El paseo por La Rambla es el más detallado de su guía, y comienza con un elogio al “golfo en verso” de Pitarra y a su estatua en la Plaza del Teatre. Cuando Cela inmortalizó este espacio aún estaban en activo los faquines en el pla de l’Os, mozos encargados de llevar bultos de un lugar a otro ataviados “con su blusa azul, su barretina roja y su larga soga profesional, enrollada alrededor del cuello, igual que una siniestra corbata”. No todos los personajes o ambientes eran los adecuados para el escritor, en la plaza Real se permitió el lujo de señalar que sobraban los locales donde se cantaban “los tanguillos de Huelva [sic] y las alegrías de Cádiz y, más aún, los músicos negros, los marineros de la Navy y la estridencia que arropa a sus compañeros de viaje”. No le pareció tan extemporáneas las ambientadas veladas del Gran Price que, poco años más tarde, cerraría como templo del boxeo, y sobre el que hizo este peculiar comentario: “Las hembras a las que les gusta el tomate pululan por los alrededores del Gran Price con la mente poblada de violentísimos sueños”.
LOS RESCOLDOS
Para Cela detrás de cada edificio había una o varias historias que contar, colectivas o personales. En ocasiones, como sucede con el Liceo, la Sagrada Familia o el Tibidado, el escritor anota hasta el más mínimo detalle sobre su orígenes y evolución. En el mercado de libros de Sant Antoni comentó que había comprado la Barcelona retrospectiva de Aureli Capmany. Ya de vuelta al centro calificó la nueva Plaza de Catalunya como “algo destartalada” y recordó el porqué de este desordenado espacio que aún perdura: “los barceloneses no se pusieron de acuerdo, desde que se derribaron las murallas hasta que llegó un alcalde que cortó por lo sano, y ahora les toca pagar las consecuencias”.

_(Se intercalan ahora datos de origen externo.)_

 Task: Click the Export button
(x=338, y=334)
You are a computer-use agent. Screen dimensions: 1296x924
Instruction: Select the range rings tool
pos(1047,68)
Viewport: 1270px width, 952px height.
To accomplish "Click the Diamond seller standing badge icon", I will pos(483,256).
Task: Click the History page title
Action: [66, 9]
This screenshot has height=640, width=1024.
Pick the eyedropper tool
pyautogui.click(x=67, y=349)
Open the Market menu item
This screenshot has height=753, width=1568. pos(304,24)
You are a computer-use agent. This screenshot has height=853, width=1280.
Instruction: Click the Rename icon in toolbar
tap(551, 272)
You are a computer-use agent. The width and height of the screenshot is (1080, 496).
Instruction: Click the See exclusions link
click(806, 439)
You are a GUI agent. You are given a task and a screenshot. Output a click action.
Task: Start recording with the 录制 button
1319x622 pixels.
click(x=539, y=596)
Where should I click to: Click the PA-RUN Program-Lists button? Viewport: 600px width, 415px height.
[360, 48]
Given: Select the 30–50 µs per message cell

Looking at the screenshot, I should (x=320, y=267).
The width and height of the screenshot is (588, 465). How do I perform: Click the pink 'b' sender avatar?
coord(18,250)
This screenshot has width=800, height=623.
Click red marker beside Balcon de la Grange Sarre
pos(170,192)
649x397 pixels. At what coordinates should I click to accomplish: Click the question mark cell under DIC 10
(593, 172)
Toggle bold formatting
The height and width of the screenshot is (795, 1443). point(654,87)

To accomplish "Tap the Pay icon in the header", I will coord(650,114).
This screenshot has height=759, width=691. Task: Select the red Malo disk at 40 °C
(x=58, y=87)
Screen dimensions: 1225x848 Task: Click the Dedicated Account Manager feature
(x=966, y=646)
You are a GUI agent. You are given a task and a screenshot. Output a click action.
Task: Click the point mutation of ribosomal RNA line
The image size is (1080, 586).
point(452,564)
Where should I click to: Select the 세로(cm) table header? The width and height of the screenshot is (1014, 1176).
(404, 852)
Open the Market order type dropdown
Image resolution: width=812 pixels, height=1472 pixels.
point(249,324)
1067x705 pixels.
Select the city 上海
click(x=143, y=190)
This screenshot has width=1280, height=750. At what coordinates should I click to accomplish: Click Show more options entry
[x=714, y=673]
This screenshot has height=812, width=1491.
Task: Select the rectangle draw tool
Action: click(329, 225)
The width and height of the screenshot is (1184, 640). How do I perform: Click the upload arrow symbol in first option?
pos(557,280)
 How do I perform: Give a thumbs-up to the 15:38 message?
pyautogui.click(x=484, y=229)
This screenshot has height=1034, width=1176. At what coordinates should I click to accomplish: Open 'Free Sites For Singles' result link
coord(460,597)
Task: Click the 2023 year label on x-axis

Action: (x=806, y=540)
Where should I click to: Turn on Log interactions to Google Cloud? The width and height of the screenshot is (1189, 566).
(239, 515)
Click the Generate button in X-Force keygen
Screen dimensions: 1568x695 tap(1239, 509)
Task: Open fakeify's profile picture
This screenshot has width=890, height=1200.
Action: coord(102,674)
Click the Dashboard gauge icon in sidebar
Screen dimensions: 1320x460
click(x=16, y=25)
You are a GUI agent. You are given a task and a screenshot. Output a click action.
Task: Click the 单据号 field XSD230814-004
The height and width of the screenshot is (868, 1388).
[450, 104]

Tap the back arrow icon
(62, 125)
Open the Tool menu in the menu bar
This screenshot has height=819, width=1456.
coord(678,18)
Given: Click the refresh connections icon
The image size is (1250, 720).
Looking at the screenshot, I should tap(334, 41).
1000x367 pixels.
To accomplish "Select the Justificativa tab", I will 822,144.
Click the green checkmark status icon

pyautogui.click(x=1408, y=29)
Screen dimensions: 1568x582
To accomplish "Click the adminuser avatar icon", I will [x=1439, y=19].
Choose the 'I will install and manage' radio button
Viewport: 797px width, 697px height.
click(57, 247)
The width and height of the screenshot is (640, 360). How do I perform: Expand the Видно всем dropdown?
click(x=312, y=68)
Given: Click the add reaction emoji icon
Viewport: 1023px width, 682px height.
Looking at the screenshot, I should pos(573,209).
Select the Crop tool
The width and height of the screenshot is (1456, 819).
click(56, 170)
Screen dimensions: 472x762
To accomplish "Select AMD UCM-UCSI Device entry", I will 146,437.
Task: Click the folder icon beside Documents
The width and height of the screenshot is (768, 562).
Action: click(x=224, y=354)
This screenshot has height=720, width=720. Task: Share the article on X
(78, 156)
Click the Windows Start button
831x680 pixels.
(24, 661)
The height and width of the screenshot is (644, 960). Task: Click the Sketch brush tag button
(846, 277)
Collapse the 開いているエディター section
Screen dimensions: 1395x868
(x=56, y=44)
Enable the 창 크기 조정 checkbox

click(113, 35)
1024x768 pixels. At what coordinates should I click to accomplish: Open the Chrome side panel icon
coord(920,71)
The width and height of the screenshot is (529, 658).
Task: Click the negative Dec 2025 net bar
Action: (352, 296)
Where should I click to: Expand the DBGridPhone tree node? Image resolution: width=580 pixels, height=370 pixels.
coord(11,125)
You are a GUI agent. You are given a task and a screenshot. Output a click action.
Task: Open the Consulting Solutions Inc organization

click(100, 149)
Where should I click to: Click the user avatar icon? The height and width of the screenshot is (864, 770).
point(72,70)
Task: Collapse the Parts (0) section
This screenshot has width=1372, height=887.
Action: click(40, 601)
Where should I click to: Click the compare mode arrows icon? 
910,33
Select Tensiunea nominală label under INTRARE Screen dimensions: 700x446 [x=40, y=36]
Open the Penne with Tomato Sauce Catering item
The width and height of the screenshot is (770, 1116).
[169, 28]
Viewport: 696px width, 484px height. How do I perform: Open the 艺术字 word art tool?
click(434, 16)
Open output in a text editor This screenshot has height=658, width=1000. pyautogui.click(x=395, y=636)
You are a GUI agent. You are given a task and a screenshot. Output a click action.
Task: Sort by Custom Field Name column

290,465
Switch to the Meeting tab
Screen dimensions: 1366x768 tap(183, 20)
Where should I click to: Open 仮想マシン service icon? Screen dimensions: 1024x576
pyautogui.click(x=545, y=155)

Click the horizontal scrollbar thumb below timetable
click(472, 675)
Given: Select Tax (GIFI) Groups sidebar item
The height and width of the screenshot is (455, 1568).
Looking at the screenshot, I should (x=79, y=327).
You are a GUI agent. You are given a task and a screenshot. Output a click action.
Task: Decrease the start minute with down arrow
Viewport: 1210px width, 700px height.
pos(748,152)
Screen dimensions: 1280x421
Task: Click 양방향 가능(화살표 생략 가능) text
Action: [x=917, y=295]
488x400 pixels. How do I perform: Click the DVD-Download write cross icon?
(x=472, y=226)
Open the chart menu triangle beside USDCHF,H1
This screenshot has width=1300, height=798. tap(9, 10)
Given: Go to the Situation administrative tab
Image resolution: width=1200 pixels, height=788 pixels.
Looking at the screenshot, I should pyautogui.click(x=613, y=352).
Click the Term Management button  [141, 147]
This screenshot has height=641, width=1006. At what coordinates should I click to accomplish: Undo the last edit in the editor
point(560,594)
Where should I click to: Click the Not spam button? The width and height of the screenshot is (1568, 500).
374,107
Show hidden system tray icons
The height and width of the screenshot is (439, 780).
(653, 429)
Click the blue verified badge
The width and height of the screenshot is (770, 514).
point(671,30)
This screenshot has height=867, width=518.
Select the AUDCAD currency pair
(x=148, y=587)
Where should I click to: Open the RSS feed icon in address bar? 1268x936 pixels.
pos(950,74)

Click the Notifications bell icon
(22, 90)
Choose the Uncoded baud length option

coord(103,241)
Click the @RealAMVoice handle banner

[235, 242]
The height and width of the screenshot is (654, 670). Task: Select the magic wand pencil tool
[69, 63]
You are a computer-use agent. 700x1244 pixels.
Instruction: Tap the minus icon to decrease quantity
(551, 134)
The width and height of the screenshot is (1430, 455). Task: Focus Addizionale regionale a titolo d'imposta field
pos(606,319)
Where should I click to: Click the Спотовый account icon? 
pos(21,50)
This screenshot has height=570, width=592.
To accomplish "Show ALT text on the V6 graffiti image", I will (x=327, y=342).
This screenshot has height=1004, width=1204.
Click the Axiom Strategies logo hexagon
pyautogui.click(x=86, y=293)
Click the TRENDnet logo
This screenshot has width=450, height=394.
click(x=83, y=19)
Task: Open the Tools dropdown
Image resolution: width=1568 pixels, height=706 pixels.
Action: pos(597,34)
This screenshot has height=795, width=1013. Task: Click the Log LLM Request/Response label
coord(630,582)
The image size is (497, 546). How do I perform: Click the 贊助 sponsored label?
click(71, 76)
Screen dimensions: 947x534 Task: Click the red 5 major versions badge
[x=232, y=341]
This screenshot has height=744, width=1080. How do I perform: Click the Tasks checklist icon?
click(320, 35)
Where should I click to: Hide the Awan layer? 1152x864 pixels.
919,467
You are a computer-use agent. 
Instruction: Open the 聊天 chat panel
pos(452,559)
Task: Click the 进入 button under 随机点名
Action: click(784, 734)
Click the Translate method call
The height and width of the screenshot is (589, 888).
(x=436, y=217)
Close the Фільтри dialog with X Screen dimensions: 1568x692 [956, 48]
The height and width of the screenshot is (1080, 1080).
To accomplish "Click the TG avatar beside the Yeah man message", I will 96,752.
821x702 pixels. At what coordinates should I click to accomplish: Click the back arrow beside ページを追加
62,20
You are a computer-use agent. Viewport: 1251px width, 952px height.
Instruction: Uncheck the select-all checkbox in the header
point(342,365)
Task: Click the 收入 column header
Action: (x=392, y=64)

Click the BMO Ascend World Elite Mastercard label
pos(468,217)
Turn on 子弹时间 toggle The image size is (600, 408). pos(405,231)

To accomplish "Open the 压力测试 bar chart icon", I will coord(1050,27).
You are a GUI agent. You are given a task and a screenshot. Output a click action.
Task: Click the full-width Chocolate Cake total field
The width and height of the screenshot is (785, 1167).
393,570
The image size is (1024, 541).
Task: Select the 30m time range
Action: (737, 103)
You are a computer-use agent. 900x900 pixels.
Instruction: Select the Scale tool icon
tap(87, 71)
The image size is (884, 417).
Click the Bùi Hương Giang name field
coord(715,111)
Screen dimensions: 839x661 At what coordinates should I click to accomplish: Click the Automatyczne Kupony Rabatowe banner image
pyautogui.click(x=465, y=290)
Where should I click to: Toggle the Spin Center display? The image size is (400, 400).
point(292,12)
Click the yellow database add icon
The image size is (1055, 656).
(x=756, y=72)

Cela inició su guía con una dedicatoria catalanista a sus amigos Gustavo Camps y Joaquim Vellvé, en la que reivindicaba el mestizaje lingüístico: “Sé que barceloní, plural barcelonís, es voz castellana no recogida por los diccionarios, todo es cuestión de paciencia, ya lo harán”. No parece que la Academia haya cumplido con el deseo del premiado y polémico escritor gallego de catalanizar algo más el diccionario. Y para cerrar el calidoscopio escribió “un estrambote para saludar a la afición”, en el que reconoció que “el cor no parla, però endevina”, luego no pudo escribir sobre lo mucho que había adivinado en Barcelona. Mucho más que un viajero extraño, Cela fue un catalanista barceloní con una única certeza y consuelo: “donde hubo fuego, según quiso Virgilio, quedó rescoldo”.